Methyl methanesulphonate (MMS) is clearly mutagenic in S. typhimurium strain TA1535; a comparison with strain TA100

No mutagenicity or an uncertain mutagenic response has been reported in the literature for methyl methanesulphonate (MMS) in S. typhimurium strain TA1535 when using the plate assay. In our studies we found a reproducible mutagenic activity of 62 revertants/mumole and plate for MMS in strain TA1535 when using the preincubation assay. A dose-dependent increase in revertants was, however, observed only at fairly high doses (exceeding 4 mumole). Two different slopes were observed in the dose-response curve when testing MMS with strain TA100. Slope A is dependent on the error-prone response, possible only in strain TA100 due to the pKm101 plasmid (R factor) but not possible in strain TA1535 due to its umuDC deficiency. Slope B observed at higher doses (as in strain TA1535) could be explained through a GC----AT transition initiated by the O6-methylation of guanine.

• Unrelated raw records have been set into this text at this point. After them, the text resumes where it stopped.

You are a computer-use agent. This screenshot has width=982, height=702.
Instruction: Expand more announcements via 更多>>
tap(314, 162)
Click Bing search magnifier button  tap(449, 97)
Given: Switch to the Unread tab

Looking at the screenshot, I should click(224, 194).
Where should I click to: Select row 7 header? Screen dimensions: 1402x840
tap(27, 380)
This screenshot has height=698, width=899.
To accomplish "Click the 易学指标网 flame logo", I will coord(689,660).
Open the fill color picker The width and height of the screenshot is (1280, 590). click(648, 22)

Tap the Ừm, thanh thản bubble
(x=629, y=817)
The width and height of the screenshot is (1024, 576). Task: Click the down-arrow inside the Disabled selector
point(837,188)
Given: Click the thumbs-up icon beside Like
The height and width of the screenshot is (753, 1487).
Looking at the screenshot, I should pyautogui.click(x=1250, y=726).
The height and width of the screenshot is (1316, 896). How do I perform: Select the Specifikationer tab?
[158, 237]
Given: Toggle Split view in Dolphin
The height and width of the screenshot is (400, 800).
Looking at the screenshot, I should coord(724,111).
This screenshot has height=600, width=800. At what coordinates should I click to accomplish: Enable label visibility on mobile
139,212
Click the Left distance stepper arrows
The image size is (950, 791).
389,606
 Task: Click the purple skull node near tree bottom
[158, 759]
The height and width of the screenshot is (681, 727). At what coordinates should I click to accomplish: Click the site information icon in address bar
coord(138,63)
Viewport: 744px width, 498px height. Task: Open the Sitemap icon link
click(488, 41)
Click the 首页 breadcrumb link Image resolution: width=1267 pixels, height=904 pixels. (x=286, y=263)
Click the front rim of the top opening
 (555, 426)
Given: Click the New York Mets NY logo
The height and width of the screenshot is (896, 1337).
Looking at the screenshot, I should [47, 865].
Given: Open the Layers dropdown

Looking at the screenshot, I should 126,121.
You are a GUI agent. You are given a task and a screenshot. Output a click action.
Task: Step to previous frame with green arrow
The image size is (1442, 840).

Our findings demonstrate that MMS induces back mutation in S. typhimurium strains carrying the hisG46 missense mutation due to the formation of O6-methylguanine. In the case of strain TA100 the pKm101 plasmid-mediated error-prone mechanism is, however, the predominant process in MMS mutagenesis which leads to a higher mutagenic response at much lower doses than the GT----AT transition in strain TA1535.